LONDON/BEIRUT (Reuters) - Bankers and analysts have voiced scepticism about attempts by Lebanon’s central bank to clean up the country’s banks, warning they must form part of a wider rescue plan to fix its broken financial and economic system.
In a series of circulars on Thursday, the central bank told domestic banks to raise fresh capital, urge their big depositors to move funds back to the country and provision for a 45% loss on their Eurobond holdings.
The move follows a further downward spiral in Lebanon’s fortunes since an explosion this month at Beirut’s port. Even before the blast, which led to the government’s resignation, Beirut was grappling with its worst financial crisis in the wake of protests and a default on its foreign currency debt in March.
“These ad-hoc policy decisions will add to Lebanon’s credit and banking woes and risk undermining the little progress made in talks with the IMF,” said Alia Moubayed, managing director at Jefferies, referring to already-stalled negotiations with the International Monetary Fund over a bailout.
“Nor are they anchored in a revised macro-fiscal and debt restructuring plan that factors in the deteriorating socio-economic context and worsening debt dynamics after the blast.”
The bank’s initiative comes ahead of a visit next week by French President Emmanuel Macron, who is pressing Lebanese leaders to make political and financial reforms to unlock foreign aid and ease the economic crisis, including by making a full audit of state finances and the central bank.
Lebanon’s banks, at the centre of the crisis because of their large holdings of the government’s debt, were told by the central bank to raise their capital by 20% by the end of February 2021 or leave the market.
That timeframe was “unrealistic” given that the formation of a new government usually takes months in Lebanon, said an adviser to the banks association, adding that clarity was needed about the government’s fulfilment of its legal duty to restore the central bank’s solvency.
“The necessity to have a cleaning in the banks after the default is there because we want banks to resume their role and activity,” Central Bank Governor Riad Salameh told Reuters when asked about the purpose of the circulars.
But lenders wouldn’t be able to resume activity without sufficient funds with their correspondent banks, he said.

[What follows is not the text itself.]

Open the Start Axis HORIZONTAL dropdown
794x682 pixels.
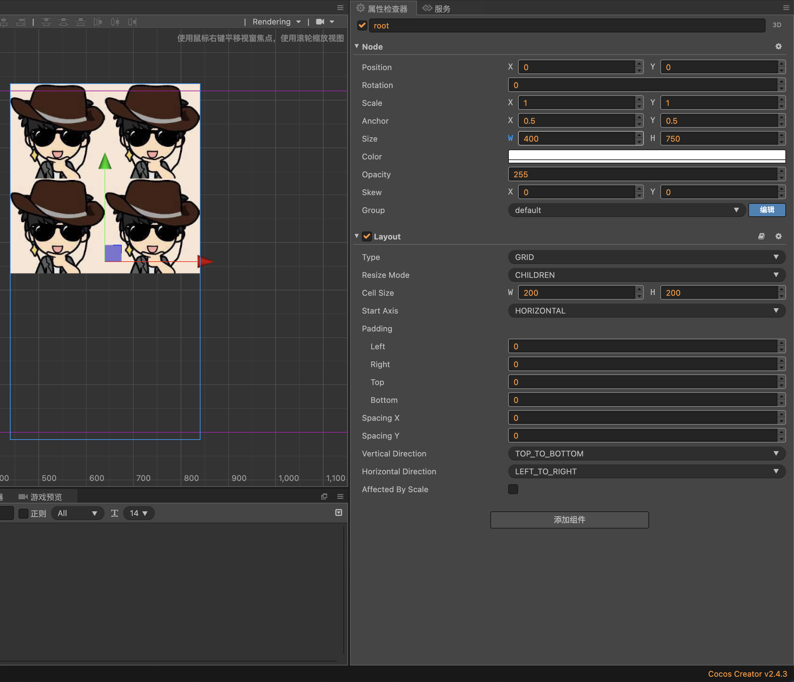pyautogui.click(x=646, y=311)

Several analysts reacted cautiously.
“It is difficult to see why the private sector would pump fresh equity capital into the banking system unless a full asset clean-up has first taken place,” said Rahul Shah, head of financials equity research at Tellimer.
Analysts also questioned how the requirement for banks to take a 45% loss on Eurobond holdings tallies with a rescue plan released earlier this year by the now-caretaker government that proposed 75% haircuts on external debt and 40% on domestic debt.

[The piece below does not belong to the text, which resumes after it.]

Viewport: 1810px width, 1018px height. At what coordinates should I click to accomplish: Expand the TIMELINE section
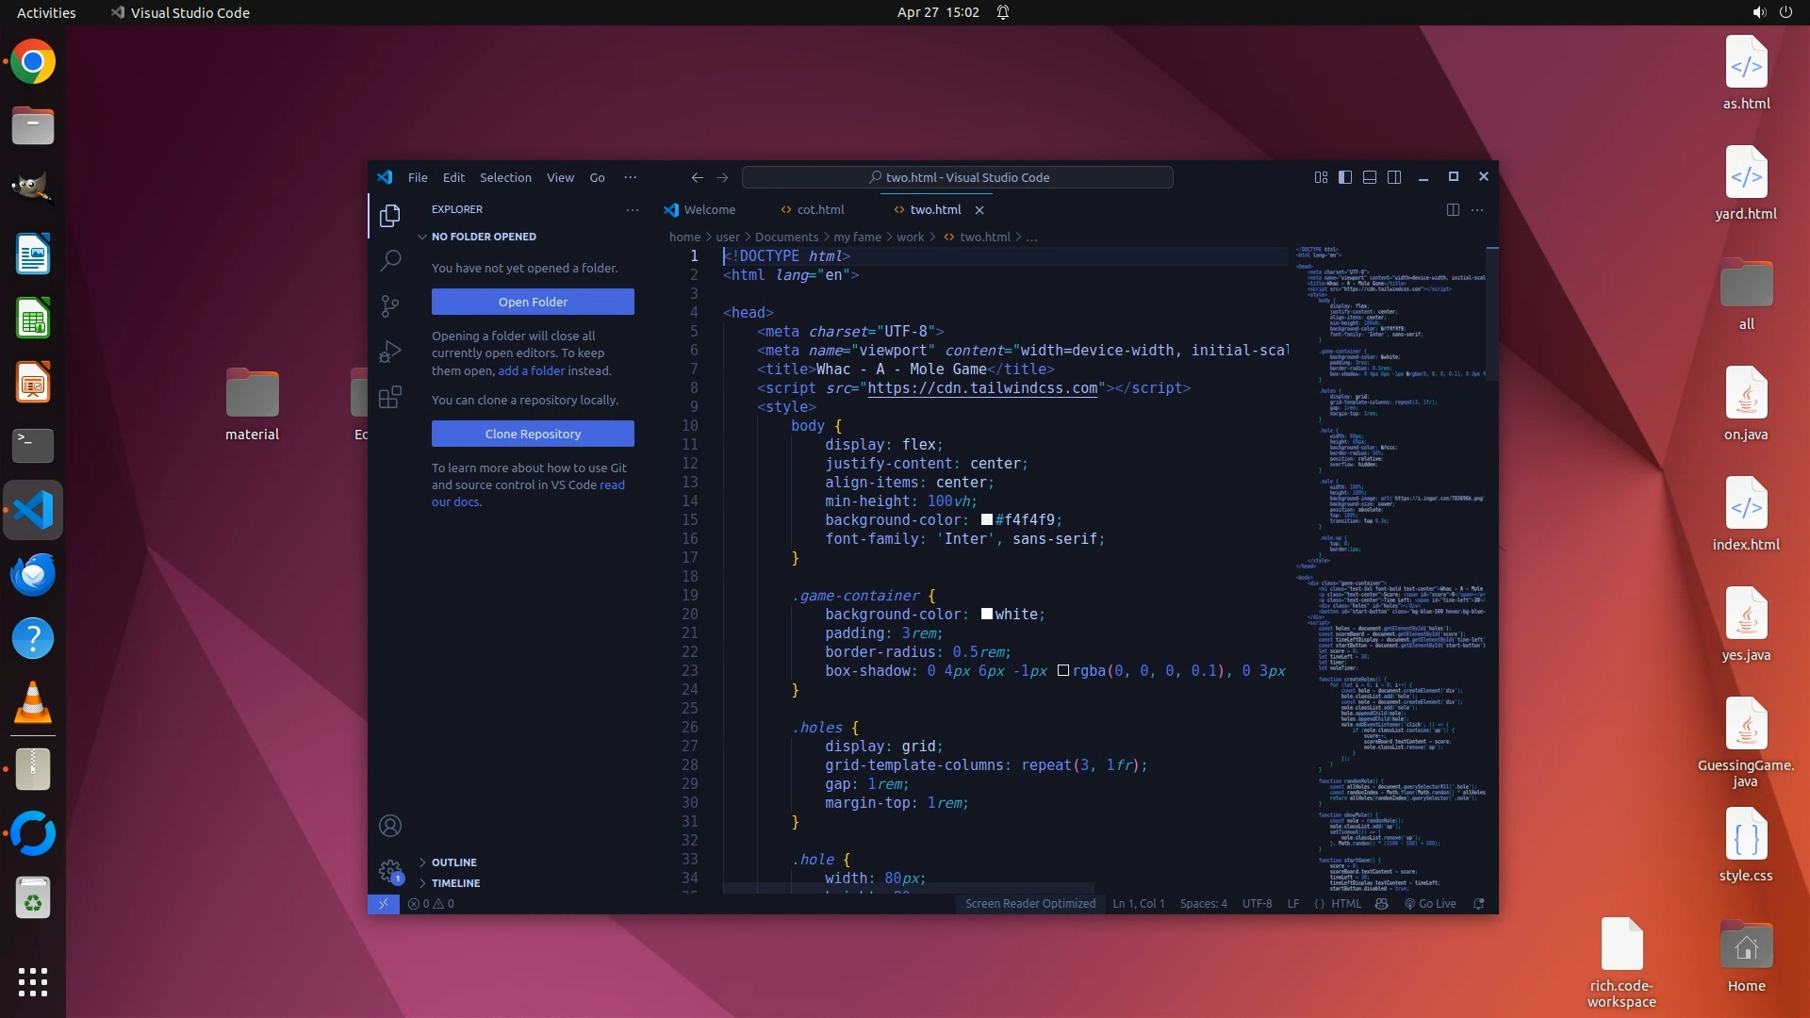[x=455, y=883]
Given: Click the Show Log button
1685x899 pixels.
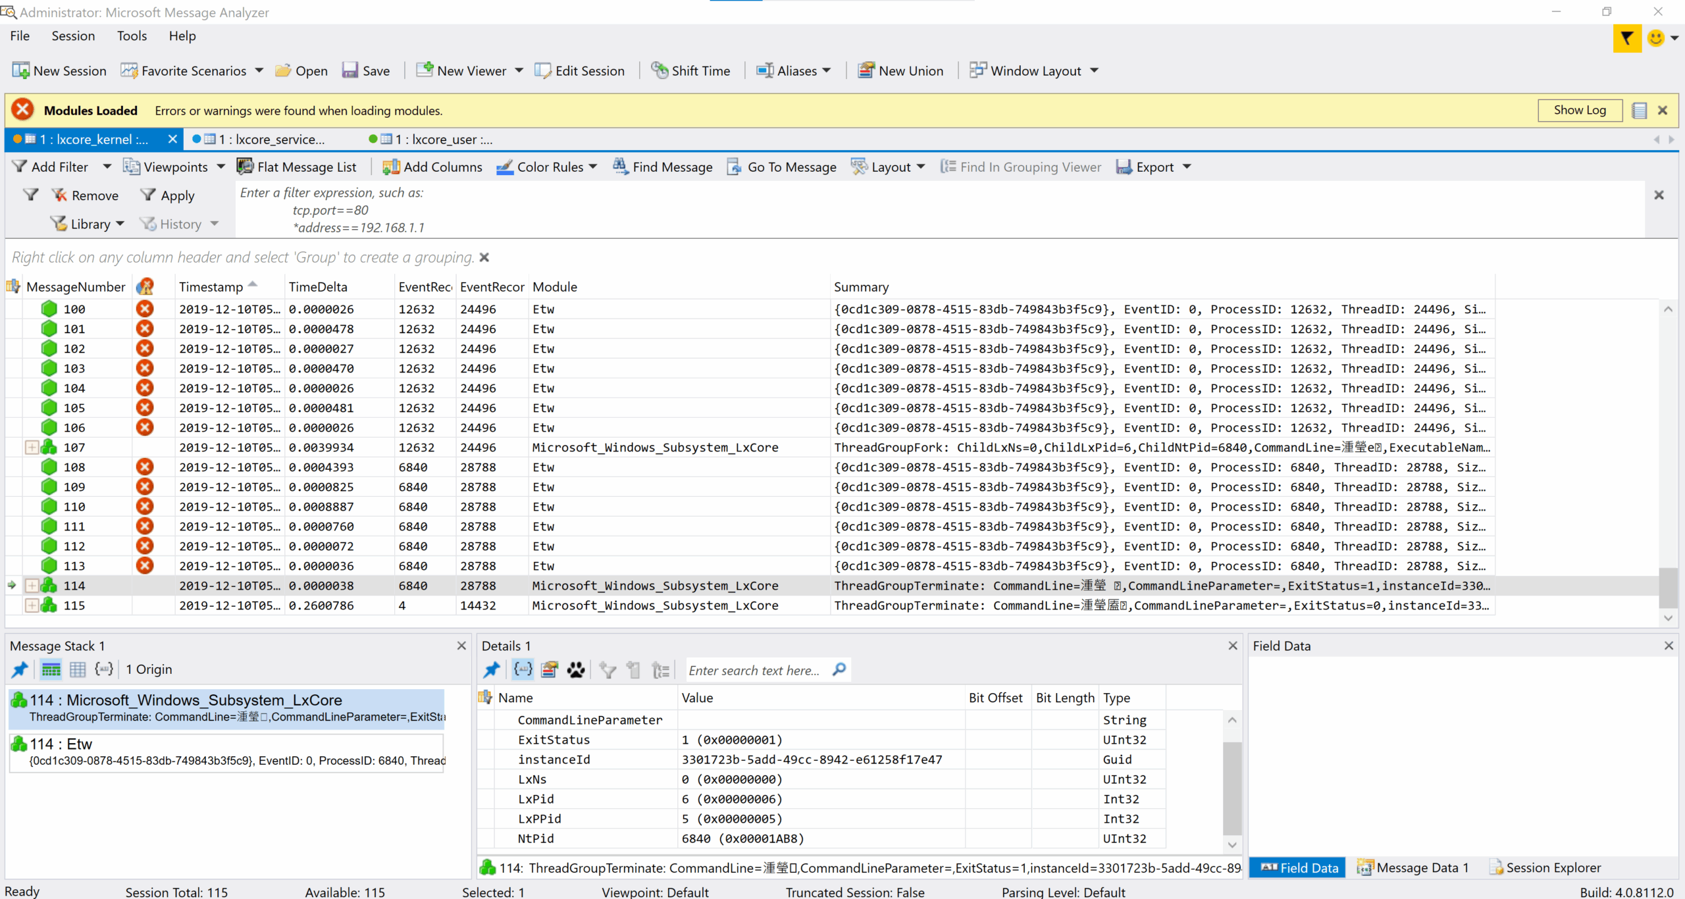Looking at the screenshot, I should (1580, 110).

The 45% loss also does not reflect the current market value of the bonds, which plummeted deeper below 20 cents to the dollar on Thursday, in the wake of the circulars and comments from French government officials that aid will not be forthcoming without reforms.
“We do not know how the negotiation between Lebanon and the creditors will end up, but we have taken the normal provision that follows such a default,” Salameh said, adding the 45% level could be readjusted “in both ways”, depending on negotiations.
The provision level could signal a desire to pursue smaller haircuts or treat bank holdings differently from foreign holdings of Eurobonds, said Patrick Curran, senior economist at Tellimer.
Banks were told that the provisions, which also included a 1.89% loss on their hard currency deposits with the central bank, should be in place within five years, but were extendable to 10 years with the approval of the central bank.
The timetable was likely an effort to ensure that banks, already struggling to remain solvent, did not flout international regulatory capital floors, said analysts.
“It’s camouflage,” said a former senior central bank official. “They’re trying to dress things up, to put a fresh coat of paint on a crumbling building.”
There was also wariness about attempts by the central bank to require large depositors to return some of their funds from overseas, with analysts viewing it a precursor to some depositors having to share financial losses.
Banks were told to urge depositors who transferred more than $500,000 abroad as of July 1, 2017, to deposit funds in a special account in Lebanon that will be frozen for five years and would be equivalent to 15% of the transferred amount. The equivalent deposit amount is raised to 30% for “politically exposed persons”.
The directive was causing panic among some bank customers with large overseas holdings, said one financial services source, while other industry sources questioned what incentives would be offered to convince people to return funds.
“This is not the right way to do things,” said the financial services source. “The government, not the central bank, has to take decisions on this as this is a legal issue.
“Asking normal citizens to transfer some of their money back doesn’t seem fair, and if there is concern about politically exposed persons then an audit should first be carried out on their accounts to determine if they’ve benefited from financial engineering.”
The source was referring to a practice of Lebanon’s central bank that involved siphoning dollars from local banks at high interest rates to keep the government’s finances afloat.